◆ Text for analysis
Pairwise Disjoint Subsets in Semiring Part of Partition
Lemma
Let $\mathbb S$ be a semiring of sets.
Let $A, A_1, A_2, \ldots, A_n$ all belong to $\mathbb S$.
Let $A_1, A_2, \ldots, A_n$ all be pairwise disjoint subsets of $A$.
Then there exists a finite expansion of $A$:
- $\ds \exists s \ge n: A = \bigcup_{k \mathop = 1}^s A_k$
with $A_1, \ldots, A_n$ as its first $n$ elements, such that:
- $(1): \quad \forall k, 1 \le k \le s: A_k \in \mathbb S$
- $(2): \quad \forall k, l, 1 \le k \le s, 1 \le l \le s: k \ne l \implies A_k \cap A_l = \O$.
That is, the nature of a semiring is such that every collection of pairwise disjoint subsets of a given set $A$ of that semiring is part of a larger collection of pairwise disjoint subsets of $A$ which forms a complete partition of $A$.
Proof
Basis for the Induction
By definition of semiring of sets, the lemma holds for $n = 1$.
Induction Hypothesis
Now we suppose that the lemma holds for $n = m$, and we attempt to show it consequently holds for $n = m + 1$.
Induction Step
So, let $A_1, A_2, \ldots, A_m, A_{m + 1}$ all be pairwise disjoint subsets of $A$.
By hypothesis:
- $A = A_1 \cup A_2 \cup \cdots \cup A_m \cup B_1 \cup \cdots \cup B_p$
where $A_1, A_2, \ldots, A_m, B_1, \ldots, B_p$ are pairwise disjoint subsets of $A$, all belonging to $\mathbb S$.
Let $B_{q 1} = A_{m + 1} \cap B_q$.
By definition of semiring of sets:
- $B_q = B_{q 1} \cup \cdots \cup B_{q r_q}$
where all the $B_{q j}$ are pairwise disjoint subsets of $B_q$, all belonging to $\mathbb S$.
But then we see that:
- $\ds A = A_1 \cup A_2 \cup \cdots \cup A_m \cup A_{m + 1} \cup \bigcup_{q \mathop = 1}^p \paren {\bigcup_{j \mathop = 2}^{r_q} B_{q j} }$
and so the lemma is true for $m + 1$.
The result follows by induction.
$\blacksquare$

◆ Collected material
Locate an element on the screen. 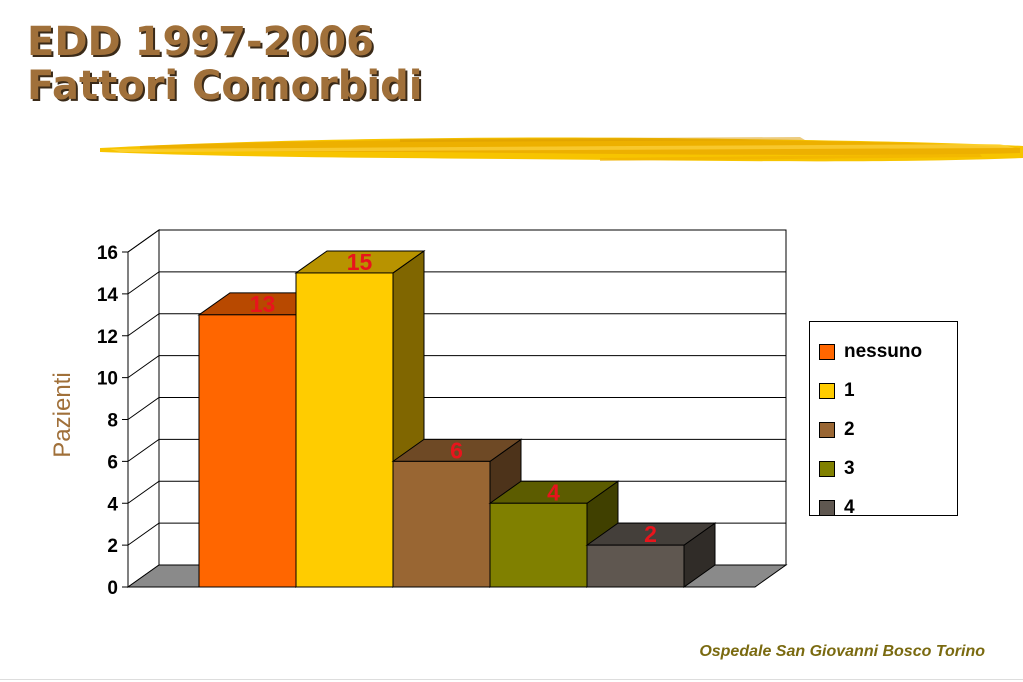  bar-nessuno is located at coordinates (248, 451).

◆ Tasks to perform
1 > Please rewrite the semiring lemma starting at "Then there exists" and ending at "A_k \cap A_l = \O$.", swapping "expansion" for "decomposition".
2 > List the subheadings that divide the proof in the semiring lemma.

◆ Results in order
1 >
Then there exists a finite decomposition of $A$:
- $\ds \exists s \ge n: A = \bigcup_{k \mathop = 1}^s A_k$
with $A_1, \ldots, A_n$ as its first $n$ elements, such that:
- $(1): \quad \forall k, 1 \le k \le s: A_k \in \mathbb S$
- $(2): \quad \forall k, l, 1 \le k \le s, 1 \le l \le s: k \ne l \implies A_k \cap A_l = \O$.

2 >
Basis for the Induction
Induction Hypothesis
Induction Step